I have a simple file (see attached) of Cats/Dogs and their different names, along with the amount of hugs they get per month. (my ACTUAL file has many, many more partition layers)

I've set up my first partition ( [Animal]) so that my Cats are kept separate from my Dogs (we can't have them mixing).

 

Cats are on the left, Dogs are on the right.

 

The problem occurs when the partition size of "Dogs" exceeds the partition size of Cats-- the order is then REVERSED, with Dogs on the left, Cats on the Right.

 

Is there a way to control this behavior, or is this a result of the same sorting that puts the biggest "box" in the upper left corner? Many thanks for anyone with a solution!

 

Puzzle: How Can I Sort a Tree Map, Regardless of Partition Sizes? 

@Jim Dehner​ FYI 😁

5 Antworten
  1. 29. Dez. 2021, 20:48

    @Robert Breen​ and @Soumitra Godbole​ :

    Thank you both for your contributions. And though I hate to end the year on a downer, sadly...

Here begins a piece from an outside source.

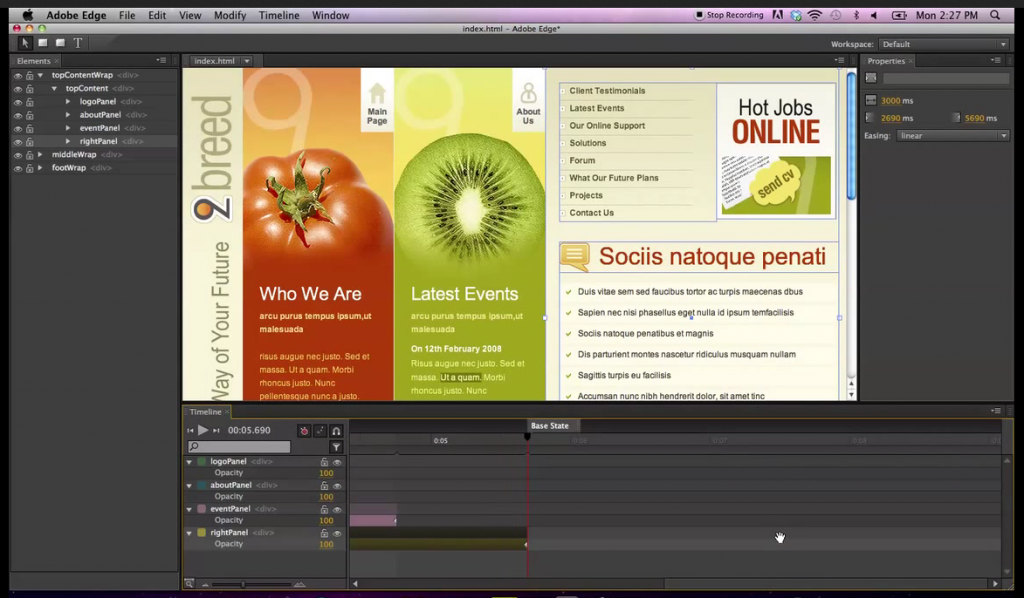Toggle the Pin icon in the Timeline controls
This screenshot has width=1024, height=598.
point(336,431)
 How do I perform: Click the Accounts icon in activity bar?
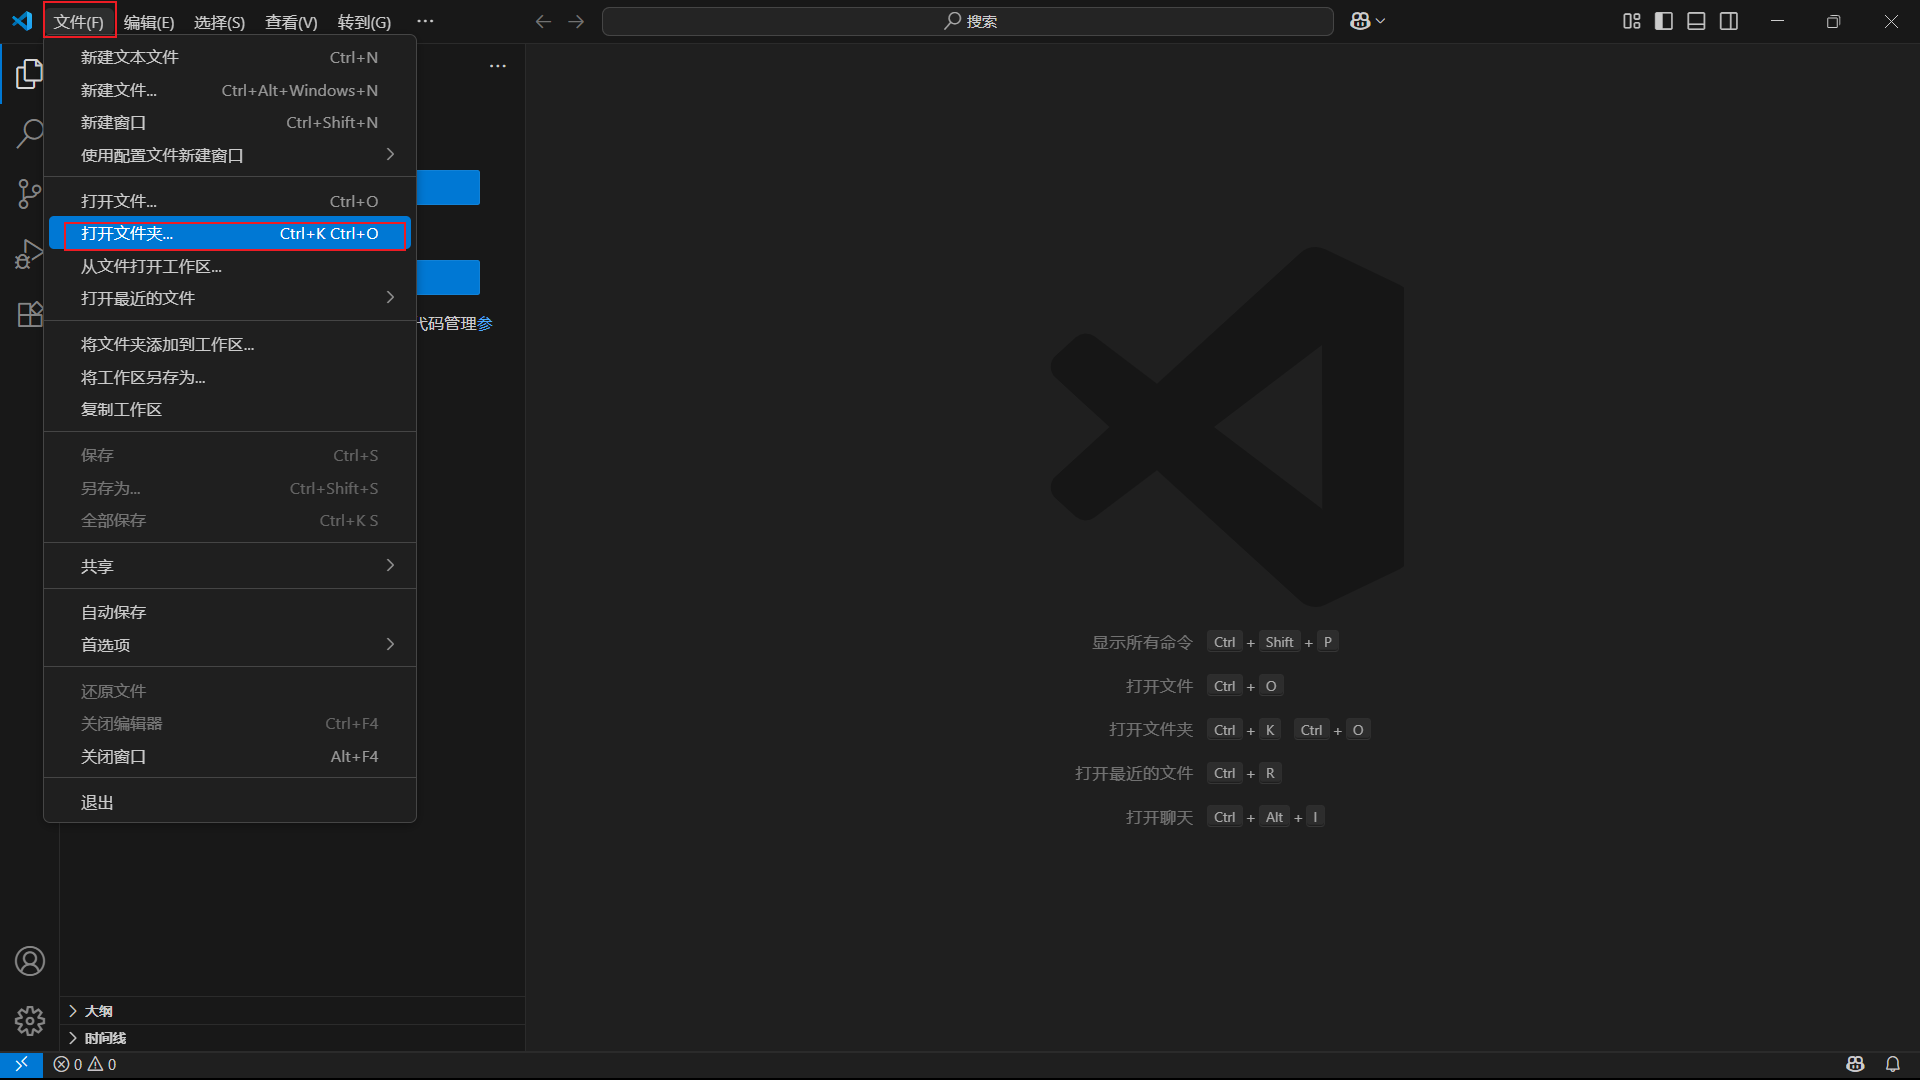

    • The separate sheets was an option I considered, however, the left/right sides do not remain proportional to one another. In other words, Cats might be 10x the size of Dogs one month, but Dogs might be 10x the size of Cats in the other. Side-by-side will show proportional breakdowns within that partition, but not against the neighboring partition 😕
    • The stack-bar is a nice approach and would work if I just had 4 animals total. However, in my ACTUAL view I'm looking at perhaps 60 different items, which means those pieces become slivers far too thin to read (let alone hover over).

     

    The best solution I came up with: adding a button that switches between Cats and Dogs and not giving the view an option of seeing them both at the same time. This frees up more space for my viewers to explore those smaller pieces. It ain't perfect, but they seem to like this option more than the "unreliability" of it switching sides.

     

    Just for fun-- what happens when we create Tree Maps using negative values? Do they sort in reverse order? Sounds like an experiment!

    I'll leave this question open in case anyone else has a solution for keeping Cats away from Dogs.